Single by Nada

from the album Smalto
- B-side: "Da grande"
- Released: 1983
- Label: EMI
- Songwriters: Gerry Manzoli; Varo Venturi;

Nada singles chronology
| "Ti stringerò" (1982) | "Amore disperato" (1983) | "Balliamo ancora un po'" (1984) |

Audio
- "Amore disperato" on YouTube

= Amore disperato =

"Amore disperato" ('Desperate Love') is a 1983 song composed by Gerry Manzoli and Varo Venturi and performed by Nada. It achieved a large commercial success, serving as a relaunch for the singer.

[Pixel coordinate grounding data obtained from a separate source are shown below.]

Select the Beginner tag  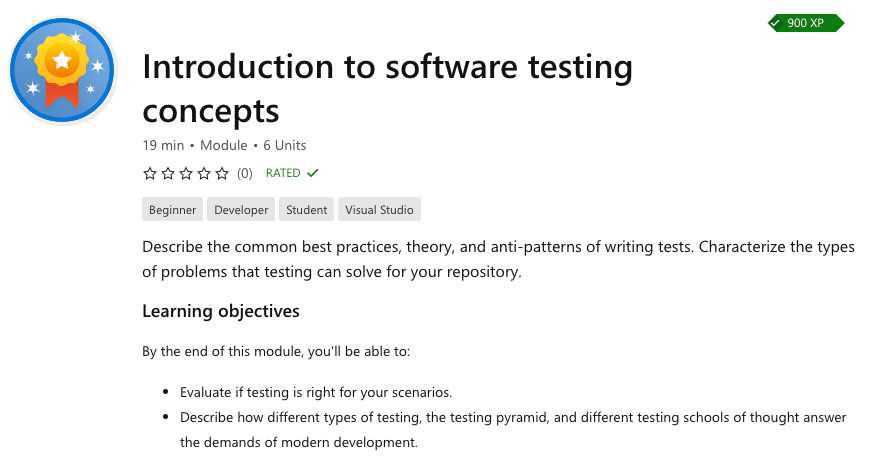173,210
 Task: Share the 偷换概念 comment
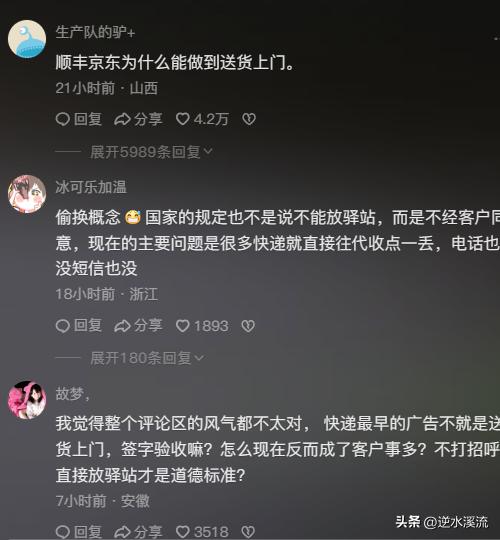[138, 325]
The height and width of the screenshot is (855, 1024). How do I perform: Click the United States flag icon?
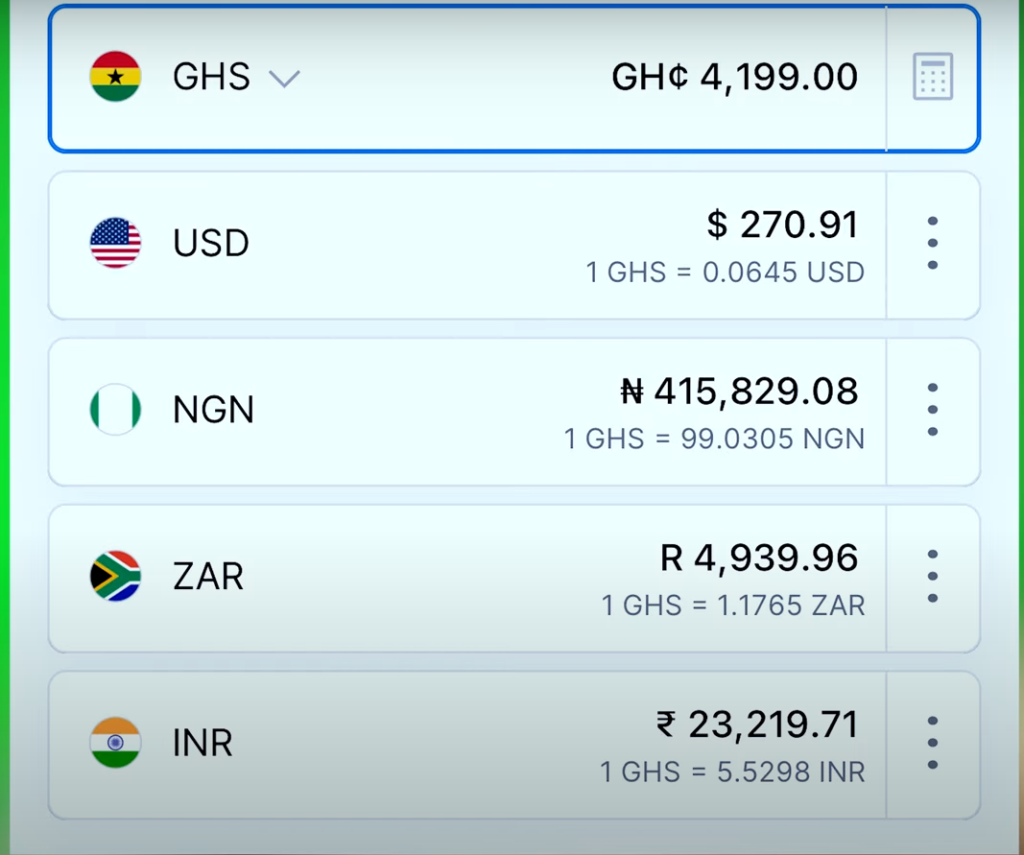pos(116,242)
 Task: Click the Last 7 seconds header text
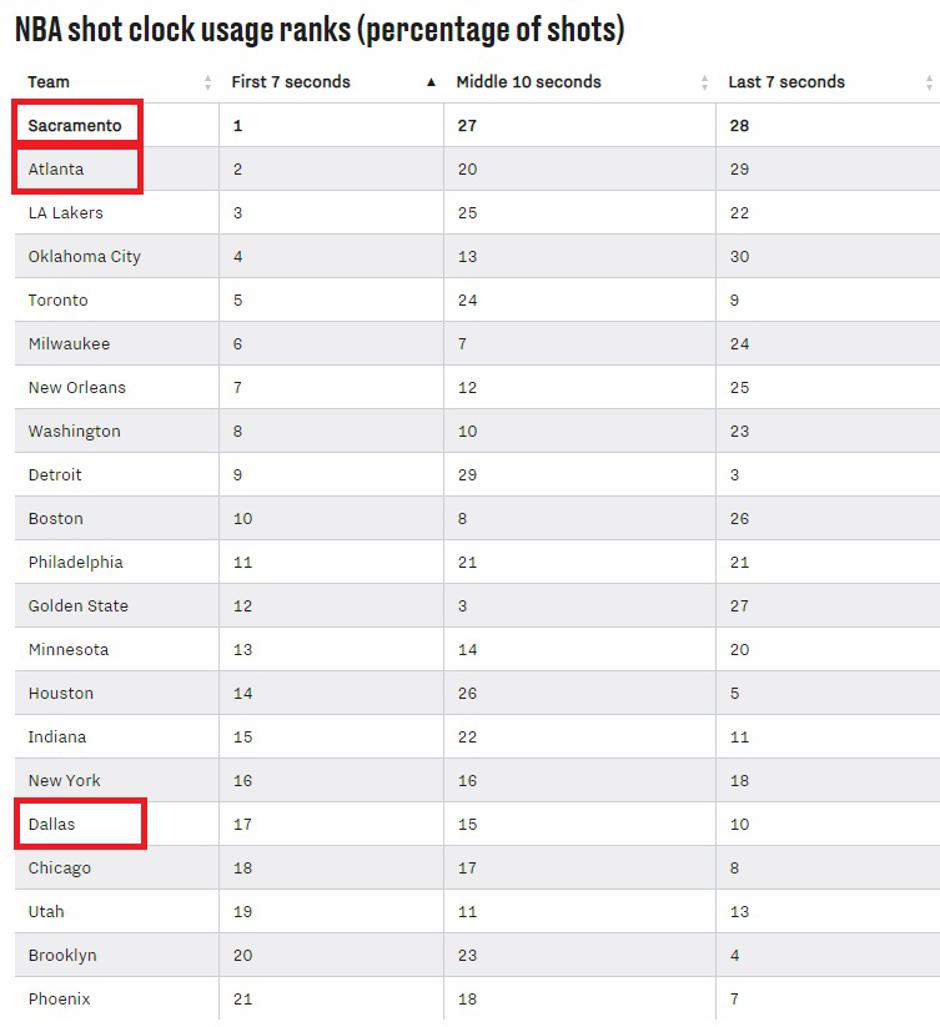tap(786, 82)
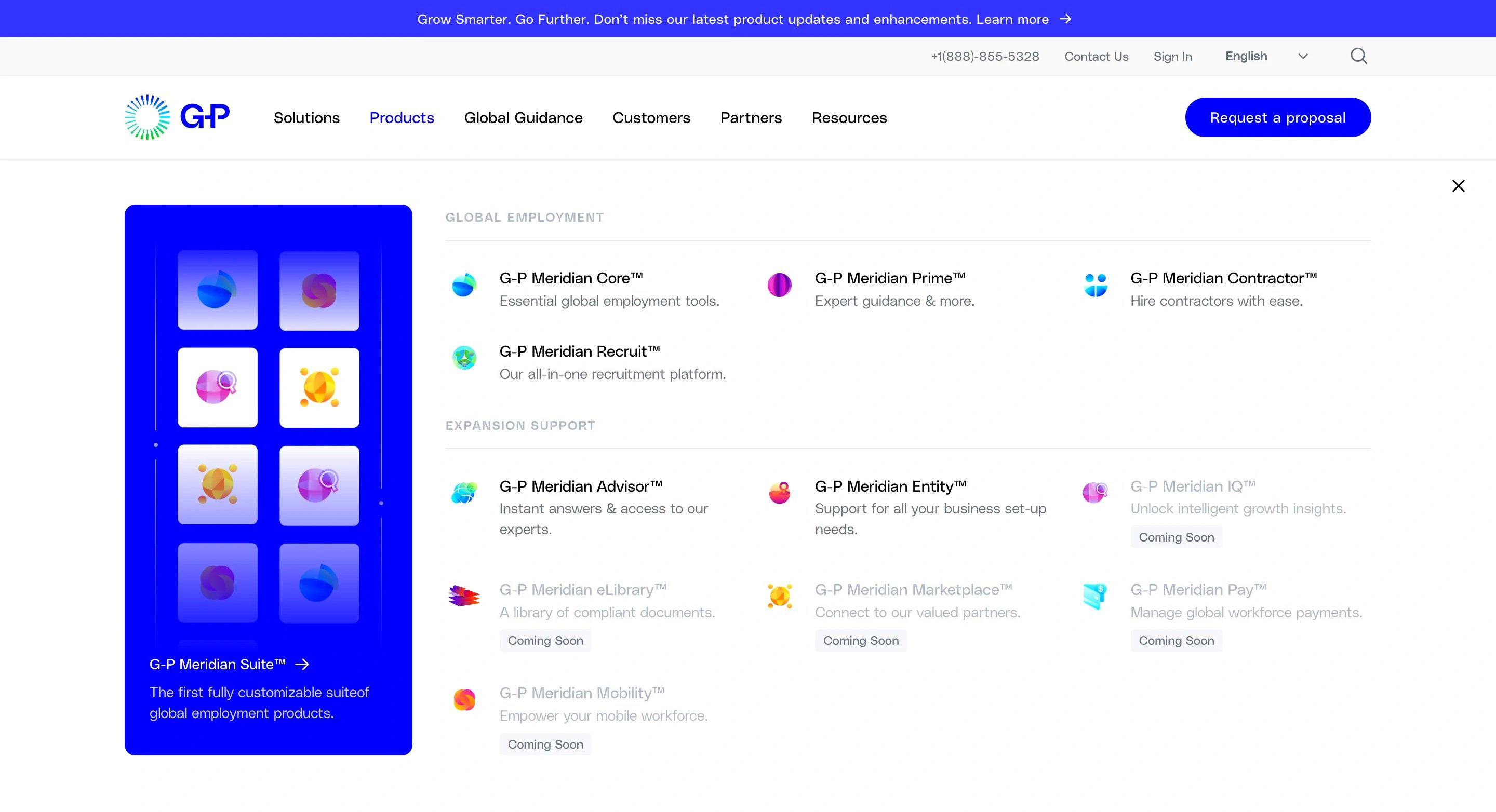Expand the English language dropdown
This screenshot has height=812, width=1496.
tap(1266, 56)
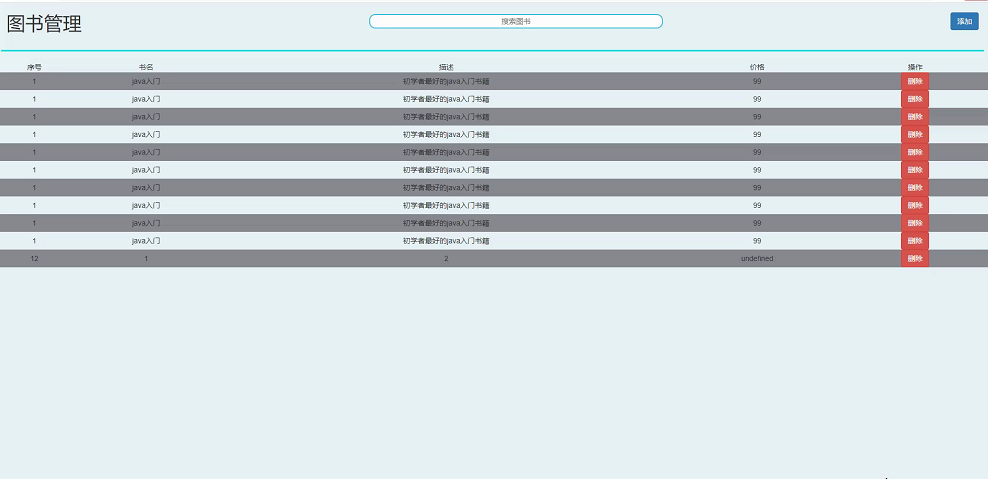Click the 搜索图书 search field
Image resolution: width=988 pixels, height=479 pixels.
coord(515,21)
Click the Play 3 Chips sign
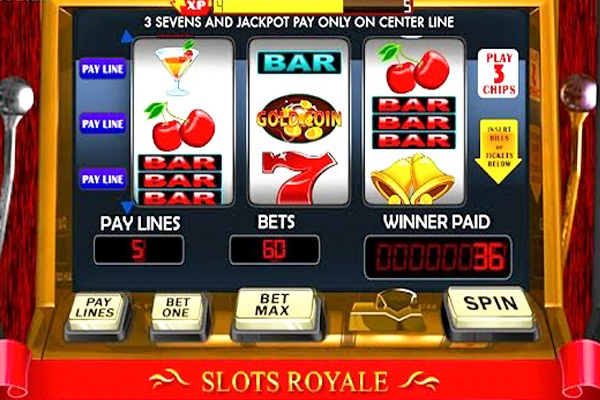 click(x=498, y=73)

It has been described as "a metropolitan love story told in a vivid and modern language, an original and catchy melody, [and] a playful pop arrangement".

==Other versions==
In 1999, the band Super B got a significant success with their rock cover version of the song. Artists who covered the song also include Dolcenera and Silvia Salemi.

==Track listing==

Single track listing
| No. | Title | Writer(s) | Length |
|---|---|---|---|
| 1. | "Amore disperato" | Gerry Manzoli, Varo Venturi | 4:01 |
| 2. | "Da grande" | Manzoli, Venturi | 3:10 |

==Charts==

Chart performance for original version
| Chart (1983) | Peak position |
|---|---|
| Italy (Musica e dischi) | 5 |

Chart performance for Super B version
| Chart (1999) | Peak position |
|---|---|
| Italy (Musica e dischi) | 23 |

==Certifications==

Certifications for "Amore disperato" by Nada
| Region | Certification | Certified units/sales |
| Italy (FIMI) Sales from 2009 | 2× Platinum | 200,000^{‡} |
^{‡} Sales+streaming figures based on certification alone.